Action item — The result should be an exact copy of the data, free of pictures.
--------------------------------------------------
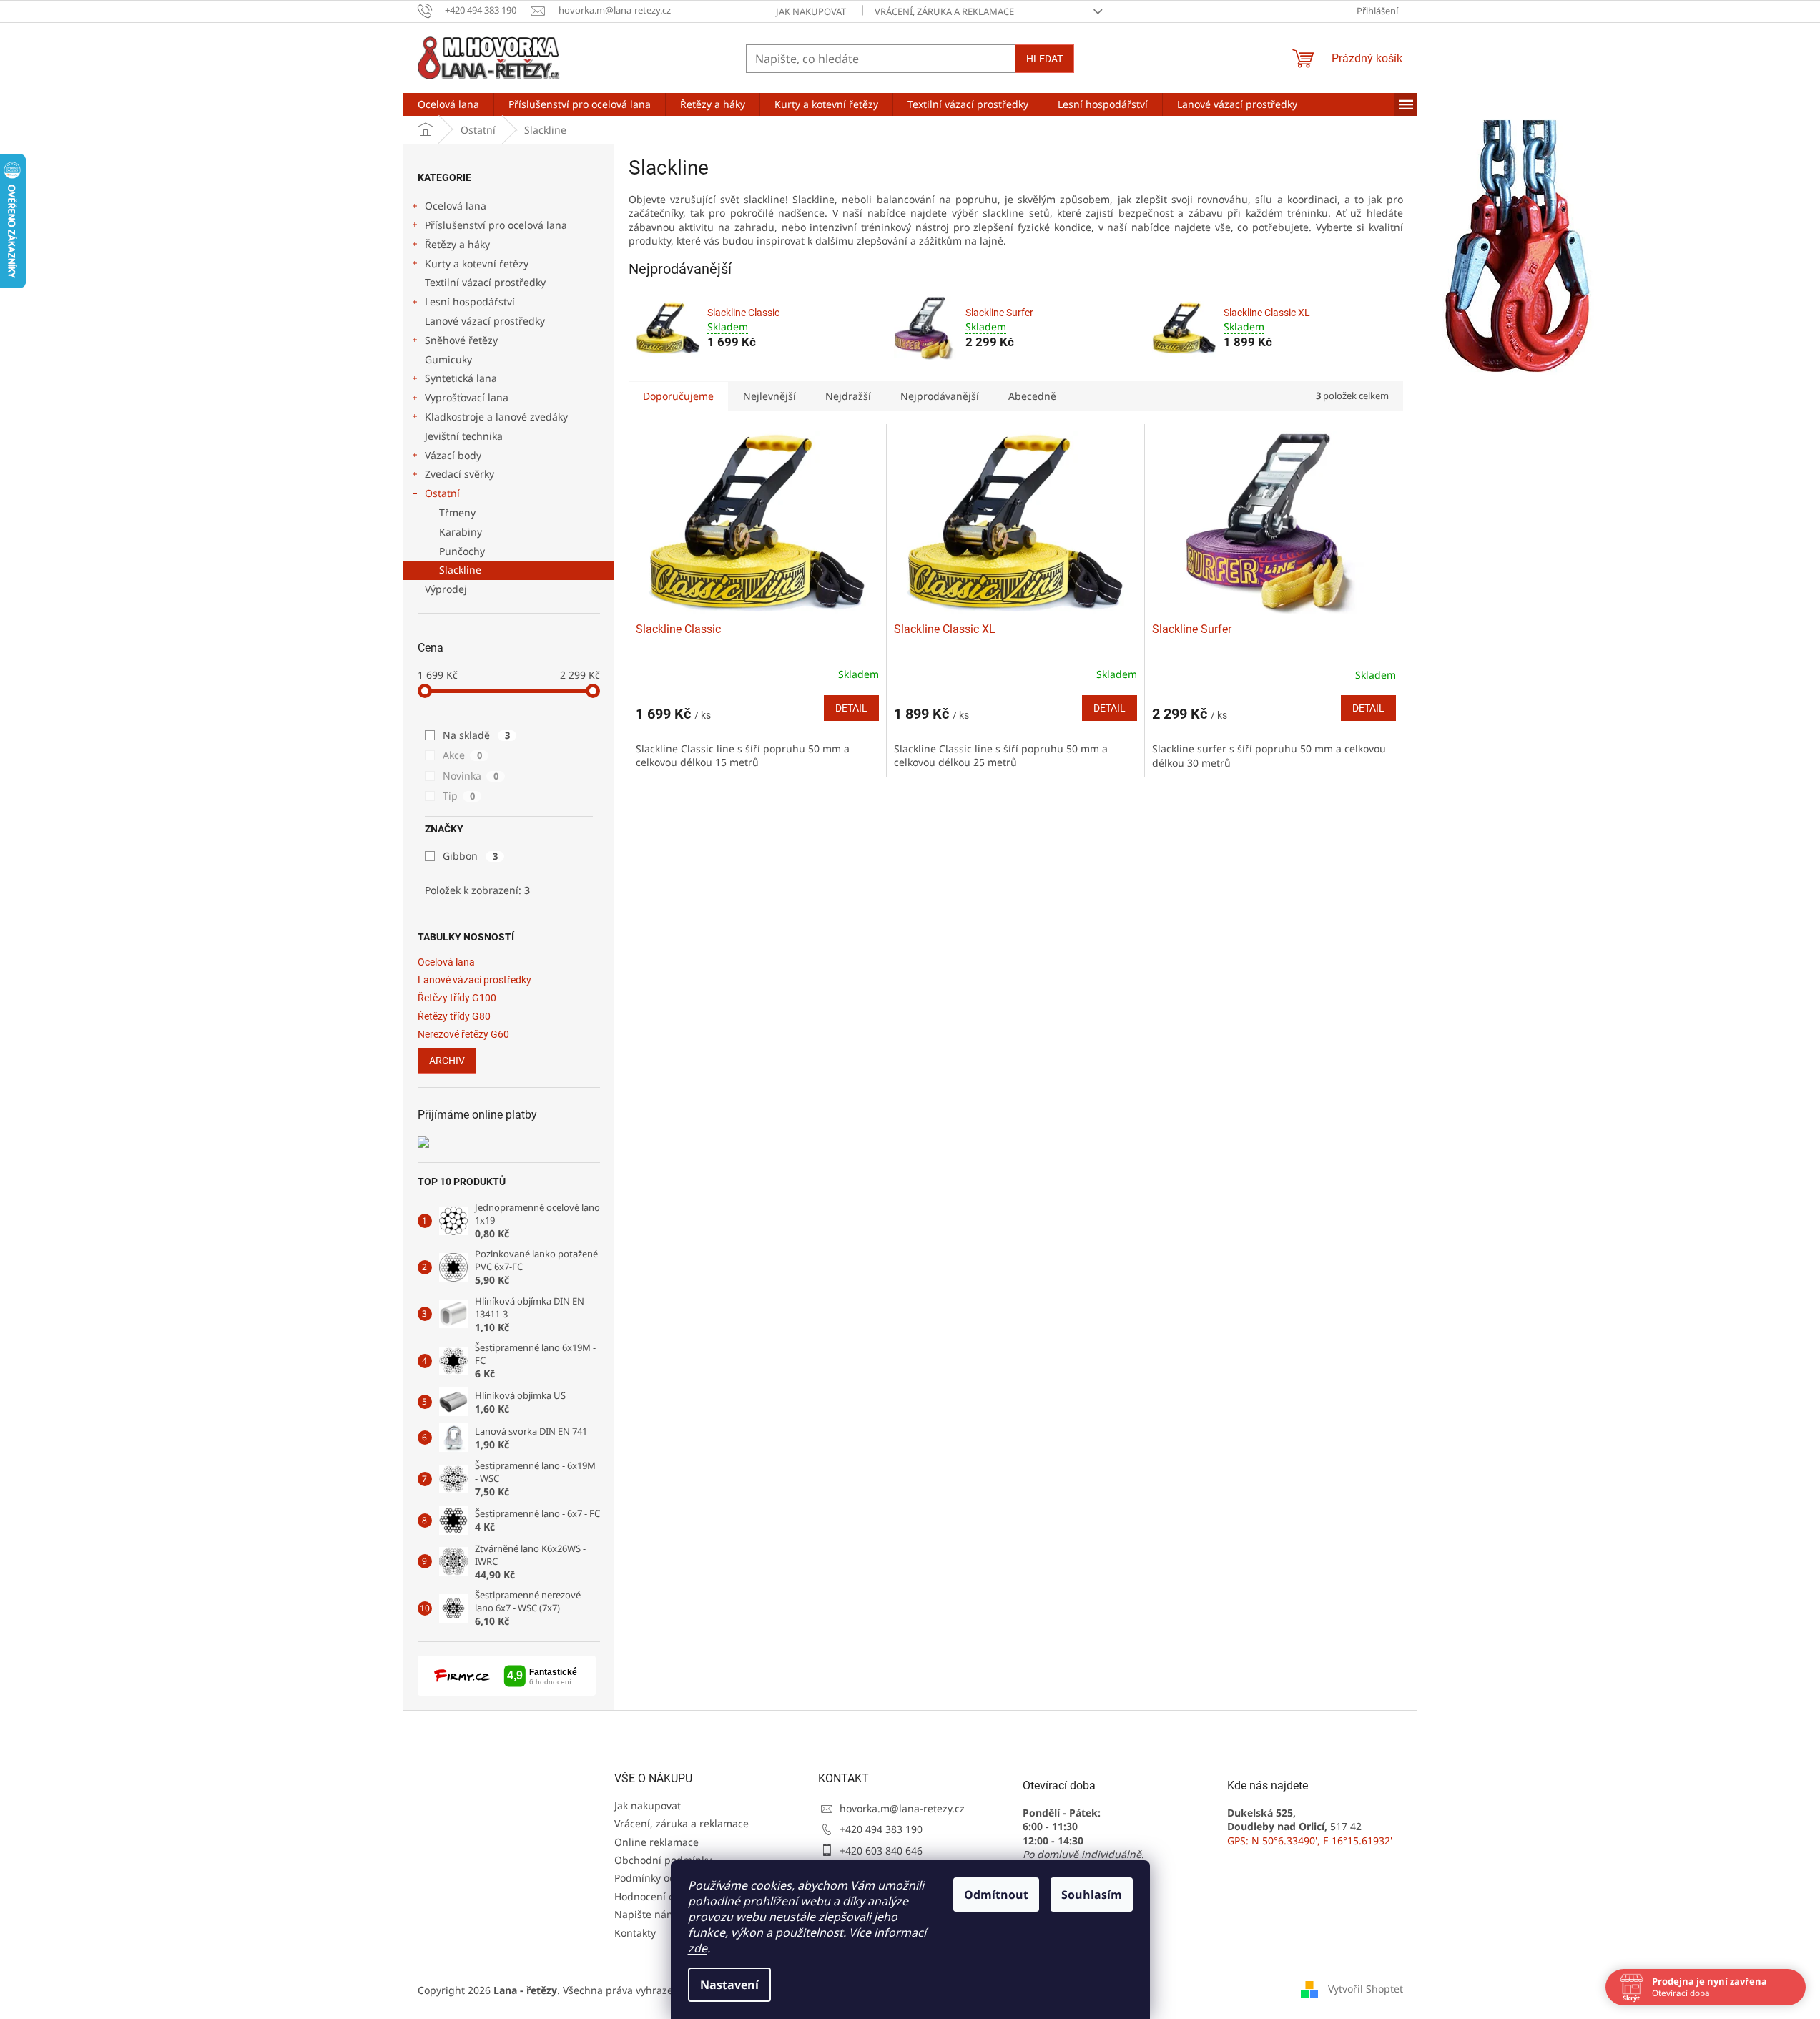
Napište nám (645, 1914)
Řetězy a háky (457, 244)
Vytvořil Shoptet (1365, 1988)
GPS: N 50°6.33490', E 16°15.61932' (1309, 1840)
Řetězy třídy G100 (457, 998)
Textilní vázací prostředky (485, 282)
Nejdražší (848, 396)
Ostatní (442, 493)
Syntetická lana (461, 378)
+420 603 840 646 (881, 1850)
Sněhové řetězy (461, 340)
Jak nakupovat (811, 11)
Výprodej (446, 589)
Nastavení (729, 1985)
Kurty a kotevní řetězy (476, 263)
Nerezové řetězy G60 (463, 1034)
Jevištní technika (464, 436)
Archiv (447, 1060)
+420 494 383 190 (881, 1829)
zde (697, 1948)
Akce (462, 755)
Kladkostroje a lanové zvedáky (496, 416)
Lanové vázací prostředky (485, 321)
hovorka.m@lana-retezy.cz (902, 1808)
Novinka (470, 775)
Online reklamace (656, 1842)
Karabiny (460, 532)
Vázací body (453, 455)
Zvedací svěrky (459, 474)
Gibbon (470, 856)
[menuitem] (448, 104)
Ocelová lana (455, 205)
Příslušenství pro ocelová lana (496, 225)
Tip (459, 795)
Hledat (1044, 58)
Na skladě (476, 735)
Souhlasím (1091, 1894)
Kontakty (635, 1933)
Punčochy (462, 551)
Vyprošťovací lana (466, 397)
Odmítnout (996, 1894)
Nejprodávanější (939, 396)
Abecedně (1032, 396)
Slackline (460, 569)
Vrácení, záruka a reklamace (944, 11)
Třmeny (457, 512)
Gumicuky (448, 359)
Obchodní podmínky (663, 1860)
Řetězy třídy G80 (454, 1016)
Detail (851, 708)
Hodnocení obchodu (662, 1896)
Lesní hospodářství (470, 301)
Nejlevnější (769, 396)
--------------------------------------------------
Answer box —
Napište nám (645, 1914)
Řetězy a háky (457, 244)
Vytvořil Shoptet (1365, 1988)
GPS: N 50°6.33490', E 16°15.61932' (1309, 1840)
Řetězy třídy G100 (457, 998)
Textilní vázací prostředky (485, 282)
Nejdražší (848, 396)
Ostatní (442, 493)
Syntetická lana (461, 378)
+420 603 840 646 (881, 1850)
Sněhové řetězy (461, 340)
Jak nakupovat (811, 11)
Výprodej (446, 589)
Nastavení (729, 1985)
Kurty a kotevní řetězy (476, 263)
Nerezové řetězy G60 (463, 1034)
Jevištní technika (464, 436)
Archiv (447, 1060)
+420 494 383 190 (881, 1829)
zde (697, 1948)
Akce (462, 755)
Kladkostroje a lanové zvedáky (496, 416)
Lanové vázací prostředky (485, 321)
hovorka.m@lana-retezy.cz (902, 1808)
Novinka (470, 775)
Online reklamace (656, 1842)
Karabiny (460, 532)
Vázací body (453, 455)
Zvedací svěrky (459, 474)
Gibbon (470, 856)
[menuitem] (448, 104)
Ocelová lana (455, 205)
Příslušenství pro ocelová lana (496, 225)
Tip (459, 795)
Hledat (1044, 58)
Na skladě (476, 735)
Souhlasím (1091, 1894)
Kontakty (635, 1933)
Punčochy (462, 551)
Vyprošťovací lana (466, 397)
Odmítnout (996, 1894)
Nejprodávanější (939, 396)
Abecedně (1032, 396)
Slackline (460, 569)
Vrácení, záruka a reklamace (944, 11)
Třmeny (457, 512)
Gumicuky (448, 359)
Obchodní podmínky (663, 1860)
Řetězy třídy G80 (454, 1016)
Detail (851, 708)
Hodnocení obchodu (662, 1896)
Lesní hospodářství (470, 301)
Nejlevnější (769, 396)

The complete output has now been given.